When an investor buys a stock, what do they prioritize: a strong balance sheet or higher profits? The answer depends on what drives the market—fear or greed. From a stock trader's perspective, Europe represents a region with a stronger balance sheet. While the issues in France and Italy are evident, the Eurozone boasts a government debt-to-GDP ratio of 88.2%, consistently falling from its peak of 98.8%. By contrast, the U.S. ratio stands at 97.8% and continues to rise.
The Eurozone's balance sheet is undoubtedly stronger, but the U.S. delivers impressive profits. Its economy grows at nearly 3%, while a 0.4% GDP expansion in the Eurozone is considered a strong performance.

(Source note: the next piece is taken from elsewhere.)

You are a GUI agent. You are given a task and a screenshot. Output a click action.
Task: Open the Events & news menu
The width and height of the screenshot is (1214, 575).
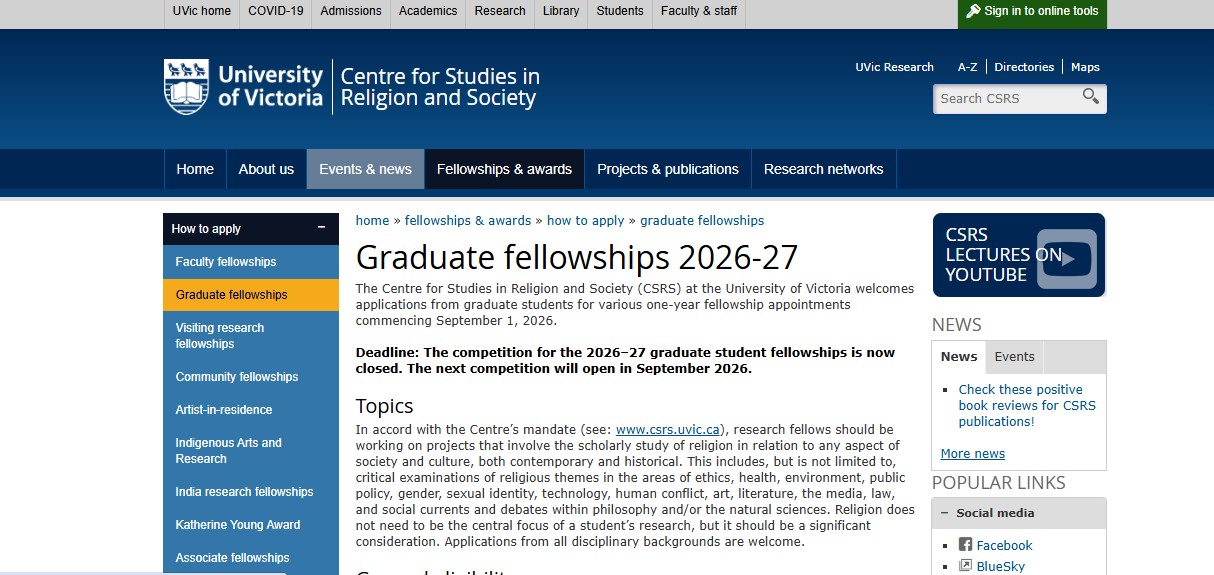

To stimulate growth, it would be prudent to continue cutting interest rates. This could encourage households and businesses to shift from saving to spending, providing relief to recession-hit Germany and politically embattled France. All European Central Bank's Governing Council members agree on the necessity of further monetary easing. However, opinions diverge on whether this will effectively revive the economy, as it depends on whether the slowdown is cyclical or structural.
According to Bloomberg, borrowing costs are expected to drop from 3.25% to 3.00%, with the deposit rate eventually reaching 2.00%. Futures markets predict a lower rate of 1.75% by the end of the easing cycle. Meanwhile, Citi and PIMCO project an even more significant drop, with the terminal rate at 1.50%.
The current borrowing cost differential between the U.S. and the Eurozone is 150 basis points (bps). By the end of 2025, this gap is expected to widen to 175–200 bps, further expanding yield spreads in debt markets across the two regions. This will likely sustain the downward trend in EUR/USD. Donald Trump's "America First" policy could also exacerbate this divergence. Fiscal stimuli are expected to boost U.S. GDP, while trade tariffs could hinder growth in the Eurozone.
On the daily chart, EUR/USD bears have breached the pair's fair value and appear poised to resume the downtrend. A decisive break below the 1.0455–1.0460 support area is necessary to confirm this. Such a move would provide opportunities to increase short positions. Otherwise, it makes sense to think about switching from selling to buying.